Actions to take
#1 Name every person the passage about the BJP mentions by name.
#2 In the passage about the BJP, what was India negotiating with the Trump administration when the Pahalgam terror attack came?

Document text
-- Opening Marker --

There was a sense that Trump’s Truth Social post was a “direct assault to Modi’s image of standing tall to any kind of external pressure”.

Worse, the BJP is without the intuitive and adroit counsel of leaders like Jaitley. The current crop of the BJP spokespersons largely lacks the finesse to walk the edge of the sword and argue the case of Modi’s leadership, especially with the shadow of Trump’s tariffs looming in the background.

The Pahalgam terror attack came at a time when India is in the midst of negotiations with the Trump administration for a trade pact. The global economic disruptions due to Trump’s tariffs are unsettling for many nations, opined a senior BJP functionary, who added that a “rebuttal of the claims of the US President could not have been advisable”.

Incidentally, one of the leading icons of the BJP is the late Atal Bihari Vajpayee. According to the "thinking heads" within the BJP, Vajpayee established a towering political personality by standing tall to “US pressures and calling out the bluff of the Western threat of sanctions against the conduct of nuclear tests by India.”

During military tensions with Kargil in the late 1990s, Vajpayee, as Prime Minister, defied the US pressures and helmed India with post-Pokhran sanctions.

-- Closing Marker --

Stored entries:

-- Opening Marker --

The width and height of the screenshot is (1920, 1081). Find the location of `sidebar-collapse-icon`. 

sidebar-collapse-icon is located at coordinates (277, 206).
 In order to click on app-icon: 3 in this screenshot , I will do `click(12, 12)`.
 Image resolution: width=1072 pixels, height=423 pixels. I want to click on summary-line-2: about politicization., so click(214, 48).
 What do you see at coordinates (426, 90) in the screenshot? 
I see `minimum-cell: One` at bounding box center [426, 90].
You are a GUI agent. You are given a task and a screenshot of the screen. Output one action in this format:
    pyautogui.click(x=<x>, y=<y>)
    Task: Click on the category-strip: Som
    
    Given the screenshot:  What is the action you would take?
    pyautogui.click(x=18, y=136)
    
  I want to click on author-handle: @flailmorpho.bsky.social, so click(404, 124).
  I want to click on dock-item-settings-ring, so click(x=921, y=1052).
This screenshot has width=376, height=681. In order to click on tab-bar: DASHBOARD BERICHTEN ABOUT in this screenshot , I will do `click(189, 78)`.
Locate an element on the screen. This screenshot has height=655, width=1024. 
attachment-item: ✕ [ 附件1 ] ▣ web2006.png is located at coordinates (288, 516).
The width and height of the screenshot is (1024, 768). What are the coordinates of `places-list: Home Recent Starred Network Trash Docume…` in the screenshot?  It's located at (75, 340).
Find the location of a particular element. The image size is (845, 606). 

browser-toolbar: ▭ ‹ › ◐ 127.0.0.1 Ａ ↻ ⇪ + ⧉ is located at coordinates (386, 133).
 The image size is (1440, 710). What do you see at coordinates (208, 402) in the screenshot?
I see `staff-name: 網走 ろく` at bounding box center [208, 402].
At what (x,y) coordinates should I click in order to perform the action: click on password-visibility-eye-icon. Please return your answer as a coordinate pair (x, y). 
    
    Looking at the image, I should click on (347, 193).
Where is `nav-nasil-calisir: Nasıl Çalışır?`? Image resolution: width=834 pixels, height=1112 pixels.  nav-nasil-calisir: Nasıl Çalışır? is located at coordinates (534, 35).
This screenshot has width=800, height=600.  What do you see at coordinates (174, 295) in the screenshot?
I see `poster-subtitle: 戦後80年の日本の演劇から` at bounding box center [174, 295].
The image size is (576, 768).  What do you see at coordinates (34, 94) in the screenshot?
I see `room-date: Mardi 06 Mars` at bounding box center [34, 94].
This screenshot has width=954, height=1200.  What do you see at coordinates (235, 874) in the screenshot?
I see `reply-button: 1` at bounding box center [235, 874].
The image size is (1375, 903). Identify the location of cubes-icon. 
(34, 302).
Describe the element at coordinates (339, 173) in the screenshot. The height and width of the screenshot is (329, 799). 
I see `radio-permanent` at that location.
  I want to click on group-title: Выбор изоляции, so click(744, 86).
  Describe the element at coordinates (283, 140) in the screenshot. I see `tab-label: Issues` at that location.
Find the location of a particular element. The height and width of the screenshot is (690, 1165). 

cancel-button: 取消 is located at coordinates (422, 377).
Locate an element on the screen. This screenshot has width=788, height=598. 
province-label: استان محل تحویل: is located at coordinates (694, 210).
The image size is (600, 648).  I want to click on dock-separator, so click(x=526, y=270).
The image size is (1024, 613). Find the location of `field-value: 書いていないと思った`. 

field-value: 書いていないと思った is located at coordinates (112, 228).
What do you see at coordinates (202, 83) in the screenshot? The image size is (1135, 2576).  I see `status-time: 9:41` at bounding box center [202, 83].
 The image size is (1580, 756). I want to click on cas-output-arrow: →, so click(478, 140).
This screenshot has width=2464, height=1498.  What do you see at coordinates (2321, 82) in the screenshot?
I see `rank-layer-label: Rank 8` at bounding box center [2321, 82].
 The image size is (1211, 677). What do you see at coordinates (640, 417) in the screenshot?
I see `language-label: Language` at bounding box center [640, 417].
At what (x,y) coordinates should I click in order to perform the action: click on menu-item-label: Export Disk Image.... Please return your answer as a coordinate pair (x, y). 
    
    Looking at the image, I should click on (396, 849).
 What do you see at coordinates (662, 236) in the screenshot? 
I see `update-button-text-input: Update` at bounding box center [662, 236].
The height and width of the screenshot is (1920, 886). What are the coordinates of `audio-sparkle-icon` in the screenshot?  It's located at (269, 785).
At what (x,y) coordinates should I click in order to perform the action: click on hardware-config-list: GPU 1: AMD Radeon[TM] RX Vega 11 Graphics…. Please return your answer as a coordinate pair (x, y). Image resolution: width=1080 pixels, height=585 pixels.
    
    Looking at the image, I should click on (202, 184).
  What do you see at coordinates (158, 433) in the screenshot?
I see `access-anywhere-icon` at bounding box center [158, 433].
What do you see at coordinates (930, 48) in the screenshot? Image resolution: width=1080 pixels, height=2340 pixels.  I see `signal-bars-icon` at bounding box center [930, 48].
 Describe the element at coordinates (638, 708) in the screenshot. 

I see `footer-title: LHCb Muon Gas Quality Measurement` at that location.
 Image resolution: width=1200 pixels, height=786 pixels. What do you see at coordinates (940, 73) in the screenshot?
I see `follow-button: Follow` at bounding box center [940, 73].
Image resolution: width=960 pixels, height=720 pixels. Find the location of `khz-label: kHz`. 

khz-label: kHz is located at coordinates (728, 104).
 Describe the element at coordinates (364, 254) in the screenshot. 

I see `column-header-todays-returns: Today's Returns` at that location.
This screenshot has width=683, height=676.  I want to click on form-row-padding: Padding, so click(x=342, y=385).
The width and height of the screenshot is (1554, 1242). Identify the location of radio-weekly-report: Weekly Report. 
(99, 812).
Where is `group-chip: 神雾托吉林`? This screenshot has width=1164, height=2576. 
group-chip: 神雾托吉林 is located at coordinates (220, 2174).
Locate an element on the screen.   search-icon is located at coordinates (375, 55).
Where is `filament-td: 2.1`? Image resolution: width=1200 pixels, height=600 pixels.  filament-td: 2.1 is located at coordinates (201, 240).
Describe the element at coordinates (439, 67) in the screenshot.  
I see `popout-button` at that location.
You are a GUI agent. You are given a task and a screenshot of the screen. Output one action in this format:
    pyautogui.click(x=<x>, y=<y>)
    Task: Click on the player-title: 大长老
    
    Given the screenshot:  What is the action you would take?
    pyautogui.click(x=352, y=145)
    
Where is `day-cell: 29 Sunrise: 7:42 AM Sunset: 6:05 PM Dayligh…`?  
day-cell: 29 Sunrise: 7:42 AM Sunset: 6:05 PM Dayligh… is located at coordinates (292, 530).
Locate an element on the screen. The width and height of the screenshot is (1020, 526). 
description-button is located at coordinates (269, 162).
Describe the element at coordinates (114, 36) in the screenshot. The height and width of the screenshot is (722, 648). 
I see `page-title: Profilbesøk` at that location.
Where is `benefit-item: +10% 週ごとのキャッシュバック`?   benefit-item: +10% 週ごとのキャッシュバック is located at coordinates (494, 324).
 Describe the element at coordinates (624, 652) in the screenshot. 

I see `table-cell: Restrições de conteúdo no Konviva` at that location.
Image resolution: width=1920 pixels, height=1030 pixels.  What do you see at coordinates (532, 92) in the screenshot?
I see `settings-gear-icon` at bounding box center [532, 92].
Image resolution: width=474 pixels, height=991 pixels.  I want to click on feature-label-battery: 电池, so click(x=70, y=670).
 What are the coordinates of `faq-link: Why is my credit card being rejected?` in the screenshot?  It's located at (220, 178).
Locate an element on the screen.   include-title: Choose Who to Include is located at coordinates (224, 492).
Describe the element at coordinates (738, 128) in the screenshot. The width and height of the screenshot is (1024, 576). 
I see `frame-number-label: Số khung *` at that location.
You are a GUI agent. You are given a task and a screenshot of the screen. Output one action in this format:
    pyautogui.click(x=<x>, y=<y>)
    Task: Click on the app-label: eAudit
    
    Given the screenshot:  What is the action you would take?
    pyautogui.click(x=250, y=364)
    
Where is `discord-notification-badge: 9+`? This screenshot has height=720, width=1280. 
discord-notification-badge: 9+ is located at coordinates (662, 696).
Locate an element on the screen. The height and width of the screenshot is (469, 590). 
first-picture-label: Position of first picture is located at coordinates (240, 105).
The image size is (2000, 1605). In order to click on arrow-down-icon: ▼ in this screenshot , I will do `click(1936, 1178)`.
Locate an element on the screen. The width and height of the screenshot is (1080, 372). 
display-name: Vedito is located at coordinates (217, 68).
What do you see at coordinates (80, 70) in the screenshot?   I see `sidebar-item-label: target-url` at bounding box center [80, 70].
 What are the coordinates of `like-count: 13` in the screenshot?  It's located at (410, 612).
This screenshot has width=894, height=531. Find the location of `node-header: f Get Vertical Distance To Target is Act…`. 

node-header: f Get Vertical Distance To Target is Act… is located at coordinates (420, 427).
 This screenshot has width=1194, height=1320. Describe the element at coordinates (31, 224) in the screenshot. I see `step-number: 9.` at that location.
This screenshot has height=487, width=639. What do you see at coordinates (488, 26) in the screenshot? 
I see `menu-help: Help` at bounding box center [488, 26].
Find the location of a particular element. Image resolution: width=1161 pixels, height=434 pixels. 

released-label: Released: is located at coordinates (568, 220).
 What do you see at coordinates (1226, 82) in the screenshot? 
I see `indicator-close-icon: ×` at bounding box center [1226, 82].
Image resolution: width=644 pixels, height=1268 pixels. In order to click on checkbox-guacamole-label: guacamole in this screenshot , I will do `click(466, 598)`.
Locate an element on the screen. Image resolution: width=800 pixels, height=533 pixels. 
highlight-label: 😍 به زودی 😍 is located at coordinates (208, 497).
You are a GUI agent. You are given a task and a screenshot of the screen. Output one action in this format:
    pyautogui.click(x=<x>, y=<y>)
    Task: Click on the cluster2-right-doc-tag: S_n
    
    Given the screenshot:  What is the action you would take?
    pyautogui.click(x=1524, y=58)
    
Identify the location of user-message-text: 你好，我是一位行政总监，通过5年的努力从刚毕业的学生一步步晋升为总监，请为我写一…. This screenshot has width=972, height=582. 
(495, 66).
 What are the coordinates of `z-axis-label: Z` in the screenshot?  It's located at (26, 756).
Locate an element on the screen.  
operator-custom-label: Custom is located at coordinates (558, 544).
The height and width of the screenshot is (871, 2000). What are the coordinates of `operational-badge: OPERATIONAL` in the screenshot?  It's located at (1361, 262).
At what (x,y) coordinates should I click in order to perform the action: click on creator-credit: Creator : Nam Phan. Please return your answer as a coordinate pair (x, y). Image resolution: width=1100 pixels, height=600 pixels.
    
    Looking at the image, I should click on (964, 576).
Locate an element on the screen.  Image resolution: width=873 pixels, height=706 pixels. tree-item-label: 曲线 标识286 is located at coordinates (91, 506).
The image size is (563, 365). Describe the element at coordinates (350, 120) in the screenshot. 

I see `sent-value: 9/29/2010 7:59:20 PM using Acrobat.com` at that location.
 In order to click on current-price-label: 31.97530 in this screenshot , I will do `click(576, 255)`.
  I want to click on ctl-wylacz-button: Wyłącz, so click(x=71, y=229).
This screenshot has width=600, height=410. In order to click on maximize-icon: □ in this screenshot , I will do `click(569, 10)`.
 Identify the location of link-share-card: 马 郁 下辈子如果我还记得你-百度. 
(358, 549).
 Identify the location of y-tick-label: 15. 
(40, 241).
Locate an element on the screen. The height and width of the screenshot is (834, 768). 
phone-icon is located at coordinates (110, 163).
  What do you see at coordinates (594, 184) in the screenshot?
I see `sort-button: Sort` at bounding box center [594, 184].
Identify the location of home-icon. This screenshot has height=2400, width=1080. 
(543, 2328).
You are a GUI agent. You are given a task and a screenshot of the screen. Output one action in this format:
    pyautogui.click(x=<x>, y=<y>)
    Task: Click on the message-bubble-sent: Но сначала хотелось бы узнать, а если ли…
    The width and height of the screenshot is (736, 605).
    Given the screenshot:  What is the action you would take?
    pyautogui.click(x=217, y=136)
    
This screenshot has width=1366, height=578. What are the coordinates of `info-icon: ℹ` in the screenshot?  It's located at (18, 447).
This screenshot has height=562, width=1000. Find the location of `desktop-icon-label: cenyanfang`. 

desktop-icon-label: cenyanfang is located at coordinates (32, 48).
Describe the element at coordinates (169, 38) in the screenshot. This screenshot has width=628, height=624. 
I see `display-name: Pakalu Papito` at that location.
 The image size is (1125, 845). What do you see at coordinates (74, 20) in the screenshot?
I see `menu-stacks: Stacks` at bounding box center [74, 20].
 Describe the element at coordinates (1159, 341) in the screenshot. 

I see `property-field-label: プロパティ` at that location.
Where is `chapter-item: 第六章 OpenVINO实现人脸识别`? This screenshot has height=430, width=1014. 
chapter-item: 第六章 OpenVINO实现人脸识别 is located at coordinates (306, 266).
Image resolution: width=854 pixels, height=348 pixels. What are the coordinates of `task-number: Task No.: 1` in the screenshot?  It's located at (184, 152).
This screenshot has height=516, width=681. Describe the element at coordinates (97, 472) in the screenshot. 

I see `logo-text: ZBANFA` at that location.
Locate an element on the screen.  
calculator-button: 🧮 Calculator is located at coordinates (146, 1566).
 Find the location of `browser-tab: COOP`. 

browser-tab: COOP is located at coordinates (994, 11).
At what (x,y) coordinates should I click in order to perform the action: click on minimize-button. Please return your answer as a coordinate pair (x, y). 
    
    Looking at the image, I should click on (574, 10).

-- Closing Marker --

Answers
#1 Trump, Modi, Jaitley, Atal Bihari Vajpayee

#2 A trade pact.